Let
- $T>0$
- $(\Omega,\mathcal A,\operatorname P)$ be a probability space
- $(\mathcal F_t)_{t\in[0,\:T]}$ be a filtration on $(\Omega,\mathcal A)$
- $M$ be an almost surely continuous local martingale on $(\Omega,\mathcal A,\mathcal F,\operatorname P)$ with $M_0=0$ almost surely and $$N:=\left\{\omega\in\Omega:X(\omega)\text{ is not continuous}\right\}\cap\left\{X_0\ne0\right\}$$
- $n\in\mathbb N$, $\tau_0^n:=0$ and $$\tau_k^n:=\inf\left\{t\in(t_{k-1}^n,T]:\left|M_t-M_{\tau_{k-1}^n}\right|=\frac1{2^n}\right\}\wedge T\;\;\;\text{for }k\in\mathbb N$$ with $\inf\emptyset:=\infty$
We can show that $\tau_k^n$ is an $\mathcal F$-stopping for all $k\in\mathbb N$ with $$\tau_k^n\uparrow T\;\;\;\text{for }k\to\infty\tag1$$ on $\Omega\setminus N$. Now, let $$X_t:=\left\{\begin{array}{{{\displaystyle}}l}\displaystyle\sum_{k\in\mathbb N}M_{\tau_{k-1}^n}\left(M_{\tau_k^n\:\wedge\:t}-M_{\tau_{k-1}^n\:\wedge\:t}\right)&&\text{on }\Omega\setminus N\\0&&\text{on }N\end{array}\right\}\;\;\;\text{for }t\in[0,T]\;.$$
We can show that the sum in the definition of $X(\omega)$ has only finitely many terms, for all $\omega\in\Omega\setminus N$.

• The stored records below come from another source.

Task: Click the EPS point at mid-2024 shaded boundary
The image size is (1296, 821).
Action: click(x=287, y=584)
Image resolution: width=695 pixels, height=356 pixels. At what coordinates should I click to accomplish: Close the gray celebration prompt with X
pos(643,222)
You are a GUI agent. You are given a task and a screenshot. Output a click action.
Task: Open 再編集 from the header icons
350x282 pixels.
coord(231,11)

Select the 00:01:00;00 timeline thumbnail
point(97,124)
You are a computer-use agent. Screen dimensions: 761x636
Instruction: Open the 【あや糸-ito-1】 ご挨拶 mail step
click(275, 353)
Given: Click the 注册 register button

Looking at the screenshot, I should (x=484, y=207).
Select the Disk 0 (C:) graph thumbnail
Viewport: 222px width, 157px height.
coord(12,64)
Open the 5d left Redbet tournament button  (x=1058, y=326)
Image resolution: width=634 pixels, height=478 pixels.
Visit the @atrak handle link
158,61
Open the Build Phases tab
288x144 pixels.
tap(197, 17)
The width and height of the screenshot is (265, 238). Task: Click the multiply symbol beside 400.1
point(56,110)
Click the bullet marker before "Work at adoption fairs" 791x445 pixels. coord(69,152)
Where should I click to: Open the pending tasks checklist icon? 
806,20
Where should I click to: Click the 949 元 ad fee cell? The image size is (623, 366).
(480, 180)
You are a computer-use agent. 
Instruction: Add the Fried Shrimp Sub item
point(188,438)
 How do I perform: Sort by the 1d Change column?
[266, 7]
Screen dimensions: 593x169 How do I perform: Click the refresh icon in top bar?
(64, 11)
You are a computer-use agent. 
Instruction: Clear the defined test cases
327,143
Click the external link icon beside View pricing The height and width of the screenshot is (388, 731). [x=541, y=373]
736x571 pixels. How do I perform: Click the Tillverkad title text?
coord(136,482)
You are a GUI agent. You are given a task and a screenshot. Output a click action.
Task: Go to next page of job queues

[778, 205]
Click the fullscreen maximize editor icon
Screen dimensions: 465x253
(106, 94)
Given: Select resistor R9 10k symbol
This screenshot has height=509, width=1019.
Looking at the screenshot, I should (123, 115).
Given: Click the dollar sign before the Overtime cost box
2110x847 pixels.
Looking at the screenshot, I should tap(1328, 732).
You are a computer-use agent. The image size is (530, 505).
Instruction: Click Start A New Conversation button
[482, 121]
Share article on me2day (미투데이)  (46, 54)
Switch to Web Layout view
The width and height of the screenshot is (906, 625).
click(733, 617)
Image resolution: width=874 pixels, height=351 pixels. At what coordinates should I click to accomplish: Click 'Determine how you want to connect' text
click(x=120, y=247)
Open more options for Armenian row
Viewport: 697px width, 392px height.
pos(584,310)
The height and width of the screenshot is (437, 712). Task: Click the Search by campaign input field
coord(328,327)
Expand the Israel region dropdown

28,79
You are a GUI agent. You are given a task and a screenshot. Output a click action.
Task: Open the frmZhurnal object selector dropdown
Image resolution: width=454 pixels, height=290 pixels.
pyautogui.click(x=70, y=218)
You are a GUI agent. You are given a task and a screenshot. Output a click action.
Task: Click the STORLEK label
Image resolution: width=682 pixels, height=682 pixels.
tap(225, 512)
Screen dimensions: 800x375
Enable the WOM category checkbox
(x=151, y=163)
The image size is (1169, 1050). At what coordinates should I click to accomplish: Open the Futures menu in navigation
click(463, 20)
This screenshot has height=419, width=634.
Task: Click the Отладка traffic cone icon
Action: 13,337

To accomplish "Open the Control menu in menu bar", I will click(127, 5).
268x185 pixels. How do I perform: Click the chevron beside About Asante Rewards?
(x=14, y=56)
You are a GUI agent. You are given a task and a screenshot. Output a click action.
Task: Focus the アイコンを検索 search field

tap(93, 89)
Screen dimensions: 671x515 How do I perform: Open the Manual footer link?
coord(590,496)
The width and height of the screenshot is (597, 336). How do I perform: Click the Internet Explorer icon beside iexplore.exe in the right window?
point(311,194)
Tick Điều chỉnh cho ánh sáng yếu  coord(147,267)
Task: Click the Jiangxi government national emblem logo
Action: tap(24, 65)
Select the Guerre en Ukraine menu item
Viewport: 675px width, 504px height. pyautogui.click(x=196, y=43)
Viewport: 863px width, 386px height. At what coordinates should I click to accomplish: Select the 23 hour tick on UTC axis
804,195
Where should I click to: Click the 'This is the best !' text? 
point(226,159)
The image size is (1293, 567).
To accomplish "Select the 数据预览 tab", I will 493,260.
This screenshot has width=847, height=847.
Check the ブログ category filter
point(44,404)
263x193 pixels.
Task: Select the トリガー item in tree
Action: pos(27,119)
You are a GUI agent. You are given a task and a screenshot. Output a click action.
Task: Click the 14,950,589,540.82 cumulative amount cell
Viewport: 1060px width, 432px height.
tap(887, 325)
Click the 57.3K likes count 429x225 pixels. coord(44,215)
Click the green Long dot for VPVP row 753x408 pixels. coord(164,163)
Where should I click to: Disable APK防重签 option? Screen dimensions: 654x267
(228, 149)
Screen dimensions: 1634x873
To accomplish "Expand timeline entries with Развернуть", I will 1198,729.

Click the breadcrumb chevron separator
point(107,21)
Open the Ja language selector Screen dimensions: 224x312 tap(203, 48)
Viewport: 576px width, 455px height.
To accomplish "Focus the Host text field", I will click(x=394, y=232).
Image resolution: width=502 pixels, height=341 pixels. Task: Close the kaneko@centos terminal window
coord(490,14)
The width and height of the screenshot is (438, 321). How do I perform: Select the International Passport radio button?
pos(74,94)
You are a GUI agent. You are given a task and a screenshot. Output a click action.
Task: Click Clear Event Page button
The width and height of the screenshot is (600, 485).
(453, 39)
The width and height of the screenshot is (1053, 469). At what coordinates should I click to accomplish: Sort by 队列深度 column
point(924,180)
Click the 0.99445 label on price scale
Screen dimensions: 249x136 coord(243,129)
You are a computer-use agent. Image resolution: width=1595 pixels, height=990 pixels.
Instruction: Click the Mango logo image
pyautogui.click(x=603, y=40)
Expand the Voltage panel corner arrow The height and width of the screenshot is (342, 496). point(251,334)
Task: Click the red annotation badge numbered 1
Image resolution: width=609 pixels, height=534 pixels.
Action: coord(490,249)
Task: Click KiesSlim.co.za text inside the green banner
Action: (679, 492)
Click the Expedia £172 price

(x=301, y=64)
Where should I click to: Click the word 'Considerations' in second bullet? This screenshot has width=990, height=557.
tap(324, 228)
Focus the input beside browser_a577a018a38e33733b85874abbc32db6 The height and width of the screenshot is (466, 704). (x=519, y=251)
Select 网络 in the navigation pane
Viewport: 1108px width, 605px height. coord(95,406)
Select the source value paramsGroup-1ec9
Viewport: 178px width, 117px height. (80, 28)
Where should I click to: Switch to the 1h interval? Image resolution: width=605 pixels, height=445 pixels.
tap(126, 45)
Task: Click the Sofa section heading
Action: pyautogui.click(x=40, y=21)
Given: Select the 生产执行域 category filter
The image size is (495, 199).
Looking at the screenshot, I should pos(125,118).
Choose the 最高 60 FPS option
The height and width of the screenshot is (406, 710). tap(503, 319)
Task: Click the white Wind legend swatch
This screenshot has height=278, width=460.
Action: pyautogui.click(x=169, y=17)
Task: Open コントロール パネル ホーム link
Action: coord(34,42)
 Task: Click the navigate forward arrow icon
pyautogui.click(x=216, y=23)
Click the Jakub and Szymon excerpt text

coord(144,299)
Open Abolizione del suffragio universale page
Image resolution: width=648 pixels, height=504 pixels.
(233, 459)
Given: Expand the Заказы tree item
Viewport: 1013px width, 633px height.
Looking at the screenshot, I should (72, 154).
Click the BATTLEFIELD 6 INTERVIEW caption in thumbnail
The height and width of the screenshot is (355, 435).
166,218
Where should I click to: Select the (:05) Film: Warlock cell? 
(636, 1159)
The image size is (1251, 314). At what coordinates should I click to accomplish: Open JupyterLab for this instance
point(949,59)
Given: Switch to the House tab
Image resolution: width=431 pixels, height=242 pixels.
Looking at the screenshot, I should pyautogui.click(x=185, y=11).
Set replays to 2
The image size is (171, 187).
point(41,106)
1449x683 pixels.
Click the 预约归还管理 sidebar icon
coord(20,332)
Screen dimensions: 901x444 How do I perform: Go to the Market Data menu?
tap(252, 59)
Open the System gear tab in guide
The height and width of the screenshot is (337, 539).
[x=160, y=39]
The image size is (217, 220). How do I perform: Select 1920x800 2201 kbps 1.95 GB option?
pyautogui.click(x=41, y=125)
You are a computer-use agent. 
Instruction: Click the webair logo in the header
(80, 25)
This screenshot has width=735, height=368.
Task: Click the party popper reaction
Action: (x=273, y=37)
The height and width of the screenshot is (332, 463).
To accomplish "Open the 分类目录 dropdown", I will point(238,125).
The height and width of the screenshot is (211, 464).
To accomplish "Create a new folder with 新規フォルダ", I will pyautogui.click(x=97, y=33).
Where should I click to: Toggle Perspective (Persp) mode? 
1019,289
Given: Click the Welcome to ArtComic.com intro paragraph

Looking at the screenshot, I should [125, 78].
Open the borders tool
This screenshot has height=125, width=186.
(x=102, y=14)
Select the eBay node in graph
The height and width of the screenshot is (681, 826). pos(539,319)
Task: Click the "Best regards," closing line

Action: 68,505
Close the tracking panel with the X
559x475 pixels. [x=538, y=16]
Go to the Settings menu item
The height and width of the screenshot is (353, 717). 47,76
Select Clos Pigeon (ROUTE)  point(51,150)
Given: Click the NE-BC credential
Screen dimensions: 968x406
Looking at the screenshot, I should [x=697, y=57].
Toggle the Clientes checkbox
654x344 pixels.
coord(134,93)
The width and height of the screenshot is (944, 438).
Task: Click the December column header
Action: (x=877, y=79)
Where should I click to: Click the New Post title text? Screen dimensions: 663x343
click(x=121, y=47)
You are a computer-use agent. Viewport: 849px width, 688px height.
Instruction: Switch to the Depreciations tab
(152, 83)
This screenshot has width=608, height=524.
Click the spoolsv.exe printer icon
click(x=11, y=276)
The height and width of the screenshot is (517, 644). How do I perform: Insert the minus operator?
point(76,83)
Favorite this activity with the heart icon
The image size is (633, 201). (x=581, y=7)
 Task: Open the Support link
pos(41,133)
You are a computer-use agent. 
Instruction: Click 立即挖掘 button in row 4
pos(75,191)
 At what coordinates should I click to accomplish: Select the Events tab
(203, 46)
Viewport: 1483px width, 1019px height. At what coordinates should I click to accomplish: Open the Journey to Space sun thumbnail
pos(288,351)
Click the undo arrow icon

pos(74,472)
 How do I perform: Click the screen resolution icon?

How can we show that $X$ is a martingale on $(\Omega,\mathcal A,\mathcal F,\operatorname P)$?
You may assume that $M$ is bounded (and hence a martingale), if it's not possible to show the statement otherwise.
Show that each term in the sum is a martingale. To wit, a stopped local martingale is a local martingale, and since $M_{\tau_k^n\wedge t}$ is a.s. bounded (by $k2^{-n}$), each $M_{\tau_k^n\wedge t}$ is a martingale, as is the difference $M_{\tau_k^n\wedge t}-M_{\tau_{k-1}^n\wedge t}$. As this difference vanishes on $[0,\tau_{k-1}^n]$, when you multiply it by a bounded $\mathcal F_{\tau_{k-1}^n}$-measurable random variable, it is still a martingale.